= Exercise description =
Extract the portion of the passage below on the Kenyan Telco and Huawei that starts at "At the monstrous" and runs through "network in Nairobi.", copying it word for word.

= Supplied passage =
Inspired by the structure-conduct-performance (SCP) paradigm, the other stream of strategic management praxis places the market structure at the nub and core of the firm’s CA, and makes a declarative statement that the permanence of the firm’s CA is bound, hip and thigh, to its monopoly position.
While the monopoly status of the Kenyan Telco extinguished it, the lack of monopoly status for Huawei inflamed it. The Kenyan Telco withered in spite of its fibrous roots tapping into the rich humus of lucrative export markets, but Huawei flowered in spite of its focus on rural markets. Comparatively, the Kenyan Telco had an embarrassment of riches, and better access to network member resources; but lost the race even before the starter pistol had fired.
I do not know whether to conclude that the tale of two Telcos reflects the triumph of RBV over the SCP. What I do know however is that one would have been tempted to cut the Kenyan Telco some slack, were its misfortunes the sad accident of overplaying its hand like a gambler…but no, its politically-inspired, long-serving boss chased the Telco down the rabbit hole of graft, and allowed financial rot to grow like a pernicious weed.
At the monstrous disjuncture between hope and glory, the Kenyan Telco no longer feels the spark ignite inside of it…it no longer flies high like a bloody banner…that split-second vision that it had of itself no longer shines bright as the Sun…at that monstrous disjuncture, its vaulting ambitions have turned out to be all froth and no substance… and so today, having conquered the paddy fields of the rural enclave from which it sprung, Huawei marches down the silk road and economic belt to roll out its 5G network in Nairobi.

= Records =
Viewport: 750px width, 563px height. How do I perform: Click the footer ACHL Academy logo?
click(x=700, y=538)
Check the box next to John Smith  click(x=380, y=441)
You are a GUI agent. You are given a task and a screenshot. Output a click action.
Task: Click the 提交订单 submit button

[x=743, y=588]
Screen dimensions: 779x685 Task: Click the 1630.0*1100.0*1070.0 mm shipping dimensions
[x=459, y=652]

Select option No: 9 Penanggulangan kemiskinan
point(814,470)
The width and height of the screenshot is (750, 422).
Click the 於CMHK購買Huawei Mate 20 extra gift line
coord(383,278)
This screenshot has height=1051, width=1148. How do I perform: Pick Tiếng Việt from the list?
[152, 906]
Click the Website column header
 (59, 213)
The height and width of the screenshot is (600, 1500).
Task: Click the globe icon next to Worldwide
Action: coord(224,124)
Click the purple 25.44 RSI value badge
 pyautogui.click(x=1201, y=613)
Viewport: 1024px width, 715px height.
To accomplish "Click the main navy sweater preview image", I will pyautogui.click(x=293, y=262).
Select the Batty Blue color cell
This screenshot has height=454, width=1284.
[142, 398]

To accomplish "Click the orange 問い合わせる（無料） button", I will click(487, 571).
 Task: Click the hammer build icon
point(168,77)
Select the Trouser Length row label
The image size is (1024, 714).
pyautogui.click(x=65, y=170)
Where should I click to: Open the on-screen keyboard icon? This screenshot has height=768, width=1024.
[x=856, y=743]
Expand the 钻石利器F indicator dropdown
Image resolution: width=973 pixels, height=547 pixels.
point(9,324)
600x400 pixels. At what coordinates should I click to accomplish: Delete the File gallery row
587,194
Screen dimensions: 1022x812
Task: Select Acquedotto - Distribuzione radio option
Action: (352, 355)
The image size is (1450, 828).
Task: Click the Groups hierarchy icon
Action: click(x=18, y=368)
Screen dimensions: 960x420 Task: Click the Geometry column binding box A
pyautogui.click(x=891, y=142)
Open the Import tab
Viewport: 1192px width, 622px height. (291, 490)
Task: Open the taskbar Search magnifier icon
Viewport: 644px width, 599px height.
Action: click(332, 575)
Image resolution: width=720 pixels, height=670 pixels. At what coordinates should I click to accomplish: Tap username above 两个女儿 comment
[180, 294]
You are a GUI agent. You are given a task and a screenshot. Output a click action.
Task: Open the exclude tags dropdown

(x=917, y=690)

= Response to the exercise =
At the monstrous disjuncture between hope and glory, the Kenyan Telco no longer feels the spark ignite inside of it…it no longer flies high like a bloody banner…that split-second vision that it had of itself no longer shines bright as the Sun…at that monstrous disjuncture, its vaulting ambitions have turned out to be all froth and no substance… and so today, having conquered the paddy fields of the rural enclave from which it sprung, Huawei marches down the silk road and economic belt to roll out its 5G network in Nairobi.